> **What to produce**:
Put the lines below into a numbered list, skipping blank lines, from the line with "The width and height of the screenshot is (680, 388)." up to and including the line with "pyautogui.click(x=180, y=392)".

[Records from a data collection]
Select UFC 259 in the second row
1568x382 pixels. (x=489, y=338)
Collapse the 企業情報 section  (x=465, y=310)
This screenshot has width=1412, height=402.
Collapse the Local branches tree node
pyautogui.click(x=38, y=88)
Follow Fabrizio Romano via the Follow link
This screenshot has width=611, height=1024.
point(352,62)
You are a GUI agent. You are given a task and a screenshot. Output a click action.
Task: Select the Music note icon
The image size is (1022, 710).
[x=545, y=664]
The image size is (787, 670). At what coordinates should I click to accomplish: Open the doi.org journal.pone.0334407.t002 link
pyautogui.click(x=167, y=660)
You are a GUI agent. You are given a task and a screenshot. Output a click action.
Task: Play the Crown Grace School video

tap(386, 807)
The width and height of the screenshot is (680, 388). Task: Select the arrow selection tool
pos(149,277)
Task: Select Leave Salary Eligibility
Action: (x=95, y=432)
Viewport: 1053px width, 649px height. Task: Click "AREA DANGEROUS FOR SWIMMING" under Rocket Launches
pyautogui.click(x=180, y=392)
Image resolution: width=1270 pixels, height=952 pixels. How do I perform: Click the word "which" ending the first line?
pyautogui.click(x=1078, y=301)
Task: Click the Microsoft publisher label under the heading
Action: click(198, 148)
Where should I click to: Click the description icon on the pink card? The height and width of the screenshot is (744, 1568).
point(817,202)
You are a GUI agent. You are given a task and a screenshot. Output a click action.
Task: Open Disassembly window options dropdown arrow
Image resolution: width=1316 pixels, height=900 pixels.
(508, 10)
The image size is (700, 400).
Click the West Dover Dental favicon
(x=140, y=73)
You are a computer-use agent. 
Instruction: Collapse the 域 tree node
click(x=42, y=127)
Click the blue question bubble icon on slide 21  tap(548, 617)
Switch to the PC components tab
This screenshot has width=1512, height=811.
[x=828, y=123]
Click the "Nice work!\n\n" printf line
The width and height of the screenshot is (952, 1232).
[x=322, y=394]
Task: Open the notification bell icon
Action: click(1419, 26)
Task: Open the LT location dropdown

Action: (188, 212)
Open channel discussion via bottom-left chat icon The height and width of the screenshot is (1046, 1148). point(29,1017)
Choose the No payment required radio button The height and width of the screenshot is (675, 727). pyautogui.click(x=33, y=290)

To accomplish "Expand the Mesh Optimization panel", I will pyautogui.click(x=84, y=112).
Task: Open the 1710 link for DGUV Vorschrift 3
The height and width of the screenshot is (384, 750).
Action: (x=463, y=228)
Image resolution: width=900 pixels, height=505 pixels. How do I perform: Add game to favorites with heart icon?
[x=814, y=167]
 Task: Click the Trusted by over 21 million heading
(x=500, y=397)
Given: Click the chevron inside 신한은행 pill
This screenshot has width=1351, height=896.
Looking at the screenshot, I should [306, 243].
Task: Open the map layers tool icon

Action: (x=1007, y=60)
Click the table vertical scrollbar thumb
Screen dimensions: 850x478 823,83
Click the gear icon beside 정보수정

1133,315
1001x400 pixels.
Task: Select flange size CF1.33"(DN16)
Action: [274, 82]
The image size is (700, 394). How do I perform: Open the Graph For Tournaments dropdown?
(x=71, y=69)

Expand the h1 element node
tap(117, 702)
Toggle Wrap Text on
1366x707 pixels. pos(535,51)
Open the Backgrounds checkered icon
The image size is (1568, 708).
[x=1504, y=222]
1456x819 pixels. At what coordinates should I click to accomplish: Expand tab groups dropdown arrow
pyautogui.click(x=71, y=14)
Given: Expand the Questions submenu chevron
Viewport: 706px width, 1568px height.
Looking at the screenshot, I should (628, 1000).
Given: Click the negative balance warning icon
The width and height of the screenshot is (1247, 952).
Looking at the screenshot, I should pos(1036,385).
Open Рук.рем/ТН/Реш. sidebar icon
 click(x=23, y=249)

> **Solution for this problem**:
1. The width and height of the screenshot is (680, 388). Task: Select the arrow selection tool
2. pos(149,277)
3. Task: Select Leave Salary Eligibility
4. Action: (x=95, y=432)
5. Viewport: 1053px width, 649px height. Task: Click "AREA DANGEROUS FOR SWIMMING" under Rocket Launches
6. pyautogui.click(x=180, y=392)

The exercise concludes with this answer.